Should I Hire a Contractor or Keep it In-House? | Part 4: Outsourcing Annual Inspections


Eli Macha presented a technical paper at the 2021 RETA National Conference titled IIAR 6: Should I Hire a Contractor or Keep it In-House? This blog series includes excerpts from his technical paper.

While there are always outliers, most facilities align on a couple key mechanical integrity items. What the data suggest is that there is one task which almost all facilities complete in-house and there is another task which almost all facilities outsource. This [blog] will explain the rationale behind [the second commonality].

Ever since the publication of IIAR’s Bulletin No. 109 IIAR Minimum Safety Criteria for a Safe Ammonia Refrigeration System in 1997, facilities have been completing detailed, annual inspections of their ammonia refrigeration systems according to the checklists found in this document. These inspections are often referred to as B-109s. Bulletin No. 109 was replaced in 2019 by ANSI/IIAR 6-2019 Standard for Inspection, Testing, and Maintenance of Closed-Circuit Ammonia Refrigeration Systems. Improved checklists are now available in Appendix B of IIAR 6. 

One of the most frequent questions regarding the annual inspections is this: “Do I have to pay a contractor for the annual inspections?” The short answer is, “no.” Quite simply, there is no requirement for annual inspections to be outsourced. IIAR 6 has a simple requirement: “Equipment inspections shall be performed by a qualified inspector(s).”  In the appendix, IIAR 6 provides some additional clarification: “Trained operators and/or trained technicians that have been verified by the owner to perform the annual inspections are considered qualified inspectors.”

* [Set task 1] List every year mentioned in the blog post on outsourcing annual inspections.
* [Set task 2] Write the next part of the blog post on outsourcing annual ammonia refrigeration inspections, starting after its final sentence.
The lines that follow were taken from a separate source and have no connection to the blog post on outsourcing annual inspections.

* [Data listing]

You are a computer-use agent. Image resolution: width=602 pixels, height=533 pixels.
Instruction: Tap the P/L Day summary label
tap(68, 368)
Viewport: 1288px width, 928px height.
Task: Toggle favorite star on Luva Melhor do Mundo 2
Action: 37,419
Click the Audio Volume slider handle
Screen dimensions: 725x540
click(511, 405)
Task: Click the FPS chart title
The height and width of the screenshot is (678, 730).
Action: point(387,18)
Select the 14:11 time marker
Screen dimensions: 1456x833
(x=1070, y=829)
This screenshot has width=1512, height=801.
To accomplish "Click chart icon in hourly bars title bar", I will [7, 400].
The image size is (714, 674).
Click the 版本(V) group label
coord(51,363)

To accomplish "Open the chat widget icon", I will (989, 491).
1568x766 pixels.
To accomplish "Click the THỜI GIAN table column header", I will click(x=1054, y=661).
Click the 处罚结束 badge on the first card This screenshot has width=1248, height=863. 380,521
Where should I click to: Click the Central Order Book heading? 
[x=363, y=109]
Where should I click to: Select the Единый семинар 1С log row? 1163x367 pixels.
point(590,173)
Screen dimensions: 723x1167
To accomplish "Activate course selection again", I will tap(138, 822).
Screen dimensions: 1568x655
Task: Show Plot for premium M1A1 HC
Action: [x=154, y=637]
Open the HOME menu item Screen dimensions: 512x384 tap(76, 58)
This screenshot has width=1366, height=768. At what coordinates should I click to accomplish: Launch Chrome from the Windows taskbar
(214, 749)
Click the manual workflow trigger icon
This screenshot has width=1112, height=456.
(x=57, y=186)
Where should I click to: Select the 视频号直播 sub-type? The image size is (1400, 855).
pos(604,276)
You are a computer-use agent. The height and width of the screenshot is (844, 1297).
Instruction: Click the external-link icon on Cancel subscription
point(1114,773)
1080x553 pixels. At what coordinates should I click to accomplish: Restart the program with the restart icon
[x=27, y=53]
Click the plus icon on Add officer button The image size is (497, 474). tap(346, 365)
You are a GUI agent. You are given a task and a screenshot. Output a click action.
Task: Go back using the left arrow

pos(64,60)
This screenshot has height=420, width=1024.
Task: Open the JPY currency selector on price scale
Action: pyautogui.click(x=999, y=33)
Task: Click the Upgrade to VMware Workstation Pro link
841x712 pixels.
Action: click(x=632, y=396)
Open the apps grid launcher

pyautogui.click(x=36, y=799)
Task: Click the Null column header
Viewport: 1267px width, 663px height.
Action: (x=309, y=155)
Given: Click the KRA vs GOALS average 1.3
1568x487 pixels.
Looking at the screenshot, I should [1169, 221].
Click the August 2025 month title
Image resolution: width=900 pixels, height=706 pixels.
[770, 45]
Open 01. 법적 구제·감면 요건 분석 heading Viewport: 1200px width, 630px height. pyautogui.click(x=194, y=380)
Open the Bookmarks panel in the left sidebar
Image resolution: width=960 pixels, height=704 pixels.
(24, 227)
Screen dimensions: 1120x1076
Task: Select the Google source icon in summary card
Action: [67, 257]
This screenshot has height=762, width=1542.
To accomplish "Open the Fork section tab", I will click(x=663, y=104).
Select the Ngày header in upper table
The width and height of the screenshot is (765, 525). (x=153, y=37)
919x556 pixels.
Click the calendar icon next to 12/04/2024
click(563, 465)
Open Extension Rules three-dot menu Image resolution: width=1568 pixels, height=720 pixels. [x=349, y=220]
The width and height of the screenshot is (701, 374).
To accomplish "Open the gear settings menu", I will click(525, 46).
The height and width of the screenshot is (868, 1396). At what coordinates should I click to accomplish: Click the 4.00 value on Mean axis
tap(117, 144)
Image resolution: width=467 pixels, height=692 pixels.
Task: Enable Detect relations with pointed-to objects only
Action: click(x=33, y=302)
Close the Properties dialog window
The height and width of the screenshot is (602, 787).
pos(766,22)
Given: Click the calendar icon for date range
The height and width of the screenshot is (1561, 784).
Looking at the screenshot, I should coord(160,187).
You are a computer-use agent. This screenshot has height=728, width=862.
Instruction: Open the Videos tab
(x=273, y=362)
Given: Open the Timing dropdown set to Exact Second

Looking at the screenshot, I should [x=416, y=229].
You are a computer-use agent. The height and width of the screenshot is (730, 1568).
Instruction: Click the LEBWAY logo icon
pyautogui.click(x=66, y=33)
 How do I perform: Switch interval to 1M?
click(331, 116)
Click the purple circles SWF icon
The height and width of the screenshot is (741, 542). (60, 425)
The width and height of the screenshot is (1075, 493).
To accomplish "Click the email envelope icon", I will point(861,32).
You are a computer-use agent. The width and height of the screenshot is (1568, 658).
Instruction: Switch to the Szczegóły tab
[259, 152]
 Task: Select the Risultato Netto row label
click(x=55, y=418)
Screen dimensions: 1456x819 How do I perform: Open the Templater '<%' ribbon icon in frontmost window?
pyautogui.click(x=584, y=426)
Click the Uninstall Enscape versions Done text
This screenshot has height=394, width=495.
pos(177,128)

* [Expected output 1] 2021, 1997, 2019

* [Expected output 2]
While the simple answer is that annual inspections are not required to be outsourced, a further review of the requirements leads most facilities to hire contractors. Ultimately, it comes down to a judgment call. If the facility employs trained operators who can adequately complete the annual inspections, then the facility might be able to optimize their maintenance budget by completing the expensive activity in-house. On the other hand, while most facilities employ at least one operator whose primary responsibility is the refrigeration system, 39% of the facilities surveyed indicated they did not have any RETA-trained operators. While RETA training is not a requirement to perform the annual inspections, it is a good indicator of an operator’s skill level. Being able to perform the daily rounds does not necessarily qualify an operator to conduct the annual inspections. If a manager is unsure whether their operator can conduct the annual inspections, they could present the following list of activities to their operator to gauge their comfortability. These activities are some of the more advanced inspection items:

  • Compressor: Visually inspect coupling for wear 
  • Condenser: Visually inspect water spray pattern from nozzles for sufficient water distribution 
  • Evaporator: Visually inspect the supports, fasteners, and mounting bolts for cracking, warping, stretching, bending, and looseness 
  • Piping: Visually inspect to verify all piping system openings, except relief discharge termination points, are plugged, capped, or locked closed with appropriate administrative controls 
  • Piping: Visually inspect ammonia refrigeration pipe labeling for correct placement, accuracy, and degradation 

If the in-house operator feels confident with the above list, they may very well be qualified to perform the annual inspections.

One seemingly auxiliary skill associated with the annual inspections is report-writing. Anecdotally, one large freezing facility tasked an in-house operator with completing the annual inspections. At the end of all annual inspections, no recommendations were written. To most auditors, this would constitute a yellow or red flag. Outsourcing annual inspections to contractors practiced in writing reports will likely result in clear and actionable recommendations.

While the discussion thus far has covered annual inspections, annual tests have not yet been addressed. Consider the following list of annual testing items:

  • Compressor: Test safety shutdowns – High discharge pressure cutout (HPCO)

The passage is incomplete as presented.